Ecco la mappa del gioco d’azzardo. Più scommesse a Luino e Ponte Tresa
Il distretto di Luino fa il punto sul gioco d’azzardo. E traccia una mappa dei punti in cui si scommette

Ecco la mappa del gioco d’azzardo. Più scommesse a Luino e Ponte Tresa

I numeri. A Mesenzana e Marchirolo il rapporto più alto tra macchinette e abitanti

Il Distretto di Luino, con i suoi diciotto Comuni che ne fanno parte, in campo contro le patologie derivanti dal gioco d’azzardo che coinvolgono un numero sempre maggiore di persone. Il progetto dal titolo “Proposte Azzardate” è entrato nella sua fase operativa, con la presentazione di un’analisi effettuata nei mesi scorsi negli esercizi pubblici presenti sul territorio, autorizzati all’installazione di apparecchi di intrattenimento di tipo Newslot e Videolotteries.
Il Comune di Luino ha il ruolo di capofila ed ha ospitato la presentazione dei risultati di questa analisi, che ha tenuto in considerazione anche la vicinanza delle macchinette a luoghi sensibili perché frequentati da persone maggiormente vulnerabili come scuole, centri anziani, chiese e centri di aggregazione vari. Tenuta in considerazione anche la vicinanza a presidi che possono rispondere ad eventuali problematiche legate al gioco d’azzardo patologico, attraverso servizi come il primo ascolto, la consulenza psicologica e legale e sostegno di gruppo.

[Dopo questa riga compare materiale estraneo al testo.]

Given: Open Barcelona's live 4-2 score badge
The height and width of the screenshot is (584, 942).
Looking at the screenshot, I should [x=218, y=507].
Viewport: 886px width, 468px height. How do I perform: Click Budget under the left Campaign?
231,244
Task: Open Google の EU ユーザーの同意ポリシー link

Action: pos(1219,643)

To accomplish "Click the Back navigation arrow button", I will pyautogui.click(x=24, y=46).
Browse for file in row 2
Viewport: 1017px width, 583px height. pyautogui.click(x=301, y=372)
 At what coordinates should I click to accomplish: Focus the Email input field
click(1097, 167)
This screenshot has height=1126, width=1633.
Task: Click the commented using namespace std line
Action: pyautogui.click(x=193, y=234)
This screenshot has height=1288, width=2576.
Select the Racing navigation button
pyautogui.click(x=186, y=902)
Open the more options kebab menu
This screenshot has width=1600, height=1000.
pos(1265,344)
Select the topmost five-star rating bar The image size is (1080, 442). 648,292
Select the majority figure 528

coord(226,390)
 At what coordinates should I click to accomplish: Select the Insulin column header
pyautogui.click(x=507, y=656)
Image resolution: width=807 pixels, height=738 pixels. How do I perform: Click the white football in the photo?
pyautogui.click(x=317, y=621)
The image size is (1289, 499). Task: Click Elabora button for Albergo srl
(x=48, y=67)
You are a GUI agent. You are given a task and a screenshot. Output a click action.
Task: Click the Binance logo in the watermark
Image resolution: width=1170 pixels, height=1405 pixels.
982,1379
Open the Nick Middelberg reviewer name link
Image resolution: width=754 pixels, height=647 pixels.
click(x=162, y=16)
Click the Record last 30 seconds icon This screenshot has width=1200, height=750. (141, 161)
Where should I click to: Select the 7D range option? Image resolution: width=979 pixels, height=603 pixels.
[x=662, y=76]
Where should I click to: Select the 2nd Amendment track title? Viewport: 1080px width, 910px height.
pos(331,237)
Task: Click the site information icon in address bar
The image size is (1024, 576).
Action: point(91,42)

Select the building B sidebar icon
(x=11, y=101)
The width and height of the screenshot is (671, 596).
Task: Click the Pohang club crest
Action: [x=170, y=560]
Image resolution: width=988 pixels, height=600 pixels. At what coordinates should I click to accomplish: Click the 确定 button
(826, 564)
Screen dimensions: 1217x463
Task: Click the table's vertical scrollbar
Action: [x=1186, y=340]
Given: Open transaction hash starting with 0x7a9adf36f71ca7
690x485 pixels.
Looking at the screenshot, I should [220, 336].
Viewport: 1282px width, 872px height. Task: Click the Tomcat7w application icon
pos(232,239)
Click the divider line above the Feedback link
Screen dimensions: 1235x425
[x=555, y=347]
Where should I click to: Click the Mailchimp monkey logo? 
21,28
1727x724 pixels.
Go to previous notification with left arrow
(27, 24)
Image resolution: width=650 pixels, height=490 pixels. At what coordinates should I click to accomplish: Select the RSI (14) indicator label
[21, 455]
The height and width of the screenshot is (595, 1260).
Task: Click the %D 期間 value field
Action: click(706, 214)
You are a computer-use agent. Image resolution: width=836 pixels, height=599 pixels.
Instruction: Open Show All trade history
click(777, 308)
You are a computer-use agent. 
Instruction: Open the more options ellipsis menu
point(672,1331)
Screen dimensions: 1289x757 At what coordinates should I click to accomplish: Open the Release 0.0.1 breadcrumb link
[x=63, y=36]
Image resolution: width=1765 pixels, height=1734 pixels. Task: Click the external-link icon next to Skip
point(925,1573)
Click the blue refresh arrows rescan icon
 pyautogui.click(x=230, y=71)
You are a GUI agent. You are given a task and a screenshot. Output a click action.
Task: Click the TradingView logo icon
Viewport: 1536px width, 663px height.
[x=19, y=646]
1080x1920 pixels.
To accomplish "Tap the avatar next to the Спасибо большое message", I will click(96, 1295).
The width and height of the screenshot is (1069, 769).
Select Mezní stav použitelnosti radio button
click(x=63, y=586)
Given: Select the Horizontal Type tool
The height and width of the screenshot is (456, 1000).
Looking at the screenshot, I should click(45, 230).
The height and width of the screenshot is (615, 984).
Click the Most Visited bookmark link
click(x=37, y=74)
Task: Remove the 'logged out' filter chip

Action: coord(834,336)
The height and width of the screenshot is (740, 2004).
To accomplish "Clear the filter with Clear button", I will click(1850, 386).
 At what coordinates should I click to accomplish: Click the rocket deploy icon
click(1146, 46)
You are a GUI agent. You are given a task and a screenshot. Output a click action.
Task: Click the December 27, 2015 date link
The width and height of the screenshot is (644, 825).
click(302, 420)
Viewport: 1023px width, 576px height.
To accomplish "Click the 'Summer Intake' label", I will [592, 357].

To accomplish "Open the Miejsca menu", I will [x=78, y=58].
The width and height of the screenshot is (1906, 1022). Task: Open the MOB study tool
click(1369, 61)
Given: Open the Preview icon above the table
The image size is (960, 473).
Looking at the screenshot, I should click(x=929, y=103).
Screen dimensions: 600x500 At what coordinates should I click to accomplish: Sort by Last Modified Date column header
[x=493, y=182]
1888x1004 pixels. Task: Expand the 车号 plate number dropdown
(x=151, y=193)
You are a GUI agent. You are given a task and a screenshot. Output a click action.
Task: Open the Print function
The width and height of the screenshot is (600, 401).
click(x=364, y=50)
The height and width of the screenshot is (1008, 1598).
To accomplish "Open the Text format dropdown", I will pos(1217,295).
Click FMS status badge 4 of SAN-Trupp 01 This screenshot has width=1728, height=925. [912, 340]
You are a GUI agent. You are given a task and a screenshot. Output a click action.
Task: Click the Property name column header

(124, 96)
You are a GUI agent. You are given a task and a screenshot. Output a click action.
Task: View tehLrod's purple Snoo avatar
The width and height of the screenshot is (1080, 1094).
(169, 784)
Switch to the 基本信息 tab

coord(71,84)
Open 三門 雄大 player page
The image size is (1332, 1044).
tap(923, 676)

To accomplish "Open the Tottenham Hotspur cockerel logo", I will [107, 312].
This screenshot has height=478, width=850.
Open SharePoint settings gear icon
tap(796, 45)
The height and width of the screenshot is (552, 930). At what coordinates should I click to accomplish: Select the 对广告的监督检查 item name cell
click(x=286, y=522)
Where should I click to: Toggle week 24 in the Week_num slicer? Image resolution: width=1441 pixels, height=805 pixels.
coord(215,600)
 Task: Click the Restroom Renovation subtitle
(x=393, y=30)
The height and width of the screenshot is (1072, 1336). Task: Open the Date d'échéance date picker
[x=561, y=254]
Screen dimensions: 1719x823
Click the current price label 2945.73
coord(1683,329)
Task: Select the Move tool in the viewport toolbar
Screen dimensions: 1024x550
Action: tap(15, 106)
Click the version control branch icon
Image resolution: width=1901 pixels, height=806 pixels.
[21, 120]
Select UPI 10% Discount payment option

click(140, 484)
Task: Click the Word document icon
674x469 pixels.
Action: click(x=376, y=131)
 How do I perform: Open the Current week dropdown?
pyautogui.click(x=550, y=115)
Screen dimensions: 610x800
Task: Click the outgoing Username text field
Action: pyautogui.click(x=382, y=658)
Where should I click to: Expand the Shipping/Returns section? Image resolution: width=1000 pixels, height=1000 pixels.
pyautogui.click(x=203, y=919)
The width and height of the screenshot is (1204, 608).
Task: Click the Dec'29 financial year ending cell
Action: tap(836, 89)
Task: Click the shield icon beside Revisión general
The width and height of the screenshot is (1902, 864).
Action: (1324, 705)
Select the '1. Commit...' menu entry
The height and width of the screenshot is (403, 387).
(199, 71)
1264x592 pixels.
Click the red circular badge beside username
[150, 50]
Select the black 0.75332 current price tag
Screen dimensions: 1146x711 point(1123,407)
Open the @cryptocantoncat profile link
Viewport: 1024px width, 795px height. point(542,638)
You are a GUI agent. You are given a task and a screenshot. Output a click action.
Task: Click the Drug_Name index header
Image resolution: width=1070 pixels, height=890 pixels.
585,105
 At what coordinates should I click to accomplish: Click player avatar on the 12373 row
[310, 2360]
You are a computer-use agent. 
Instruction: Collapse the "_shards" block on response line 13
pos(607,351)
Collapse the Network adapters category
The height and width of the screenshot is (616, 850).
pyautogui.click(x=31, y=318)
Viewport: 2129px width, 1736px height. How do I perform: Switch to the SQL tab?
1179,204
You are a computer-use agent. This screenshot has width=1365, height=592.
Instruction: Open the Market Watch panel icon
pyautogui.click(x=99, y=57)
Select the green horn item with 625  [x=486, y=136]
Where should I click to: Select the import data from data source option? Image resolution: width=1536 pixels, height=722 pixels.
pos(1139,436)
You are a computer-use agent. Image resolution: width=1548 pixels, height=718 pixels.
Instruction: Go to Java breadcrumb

Analisi sull’alto Varesotto

Una mappatura precisa e a trecentosessanta gradi del fenomeno nel luinese. Dall’analisi è emersa la presenza sul territorio di 111 locali autorizzati, sia nei centri che nelle periferie, per un totale di 652 apparecchi installati, di cui 544 Newslot e 108 Videolotteries. Il 59% dei locali sono bar, tabacchi e lotto, il restante 41% esercizi dedicati al gioco o sale scommesse. Tutti i locali hanno aperture di sei o sette giorni su sette, la maggior parte è aperta anche alla domenica; il 92% degli esercizi ha aperture serali fino a mezzanotte, mentre diciotto locali tengono aperto anche dopo le 24. Sono stati gli operatori della cooperativa Codici, partner del progetto, a effettuare l’analisi tra novembre 2015 e marzo 2016, con osservazioni negli esercizi pubblici in orari e giorni diversi, in veste dichiarata o anonima, prendendo in esame i giocatori.

L’80% sono uomini

Sono stati osservati in particolare, 266 giocatori; di questi l’80% è uomo, mentre solo il 20% è donna; la fascia d’età che gioca di più a queste macchinette è quella compresa tra i 30 e i 60 anni (67%).
I Comuni con più apparecchi da gioco sono quelli di Luino, Lavena Ponte Tresa e Mesenzana, mentre in base al numeri di abitanti il “primato” va a Mesenzana, Lavena Ponte Tresa e Marchirolo. Prossimi passi del progetto, interviste ad alcuni gestori dei locali e individuazione con i Comuni, di linee possibili di intervento.